> _Assignment_: A verbatim copy of the records below, pictures omitted, is the task.

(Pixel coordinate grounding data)

▼

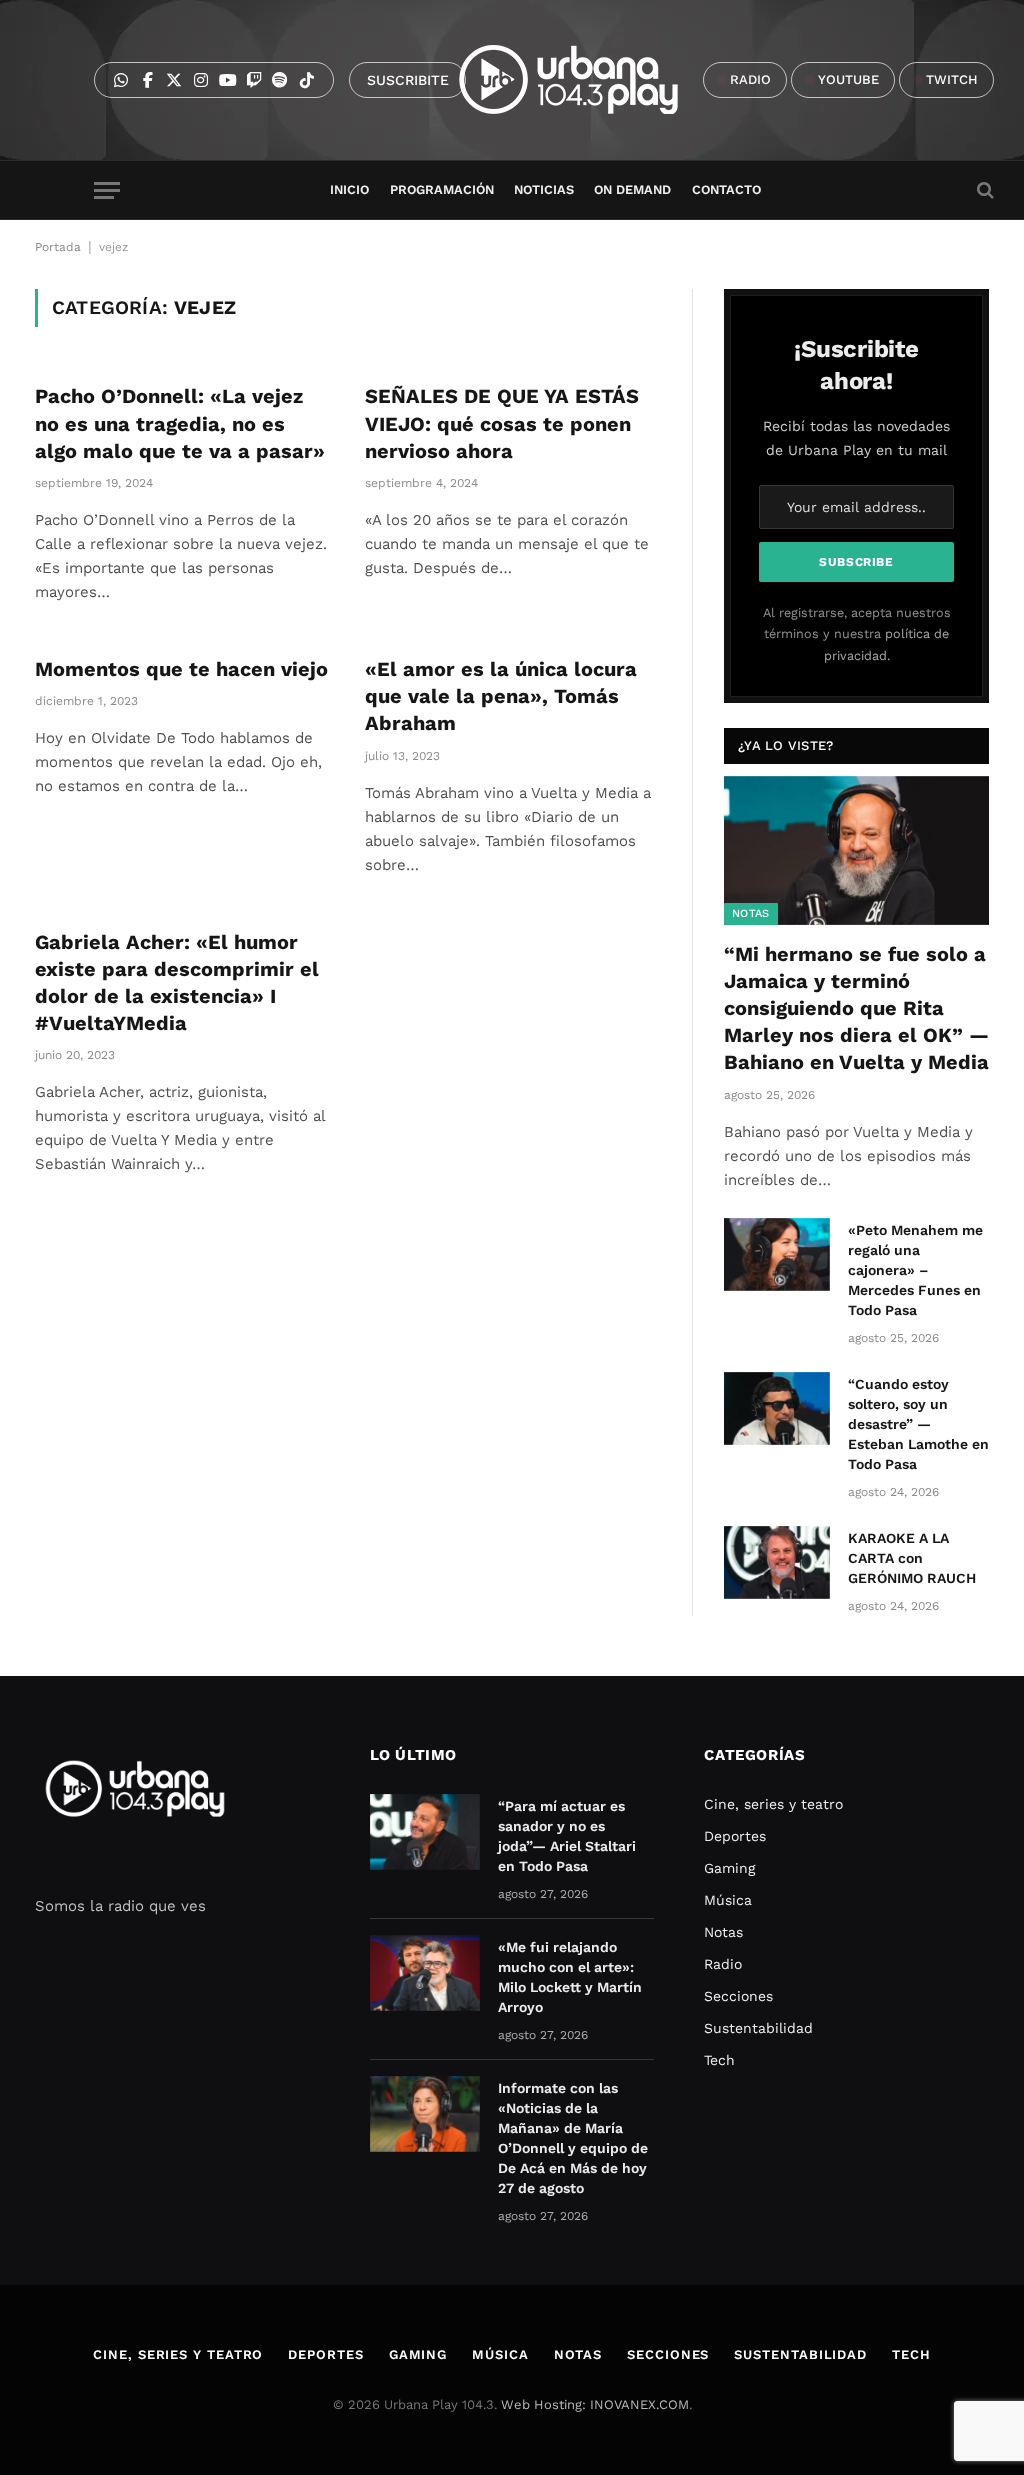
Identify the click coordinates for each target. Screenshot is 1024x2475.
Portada (58, 247)
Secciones (738, 1996)
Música (728, 1900)
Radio (723, 1964)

▲

> _Exercise answer_:
Identify the click coordinates for each target. Screenshot is 1024x2475.
Portada (58, 247)
Secciones (738, 1996)
Música (728, 1900)
Radio (723, 1964)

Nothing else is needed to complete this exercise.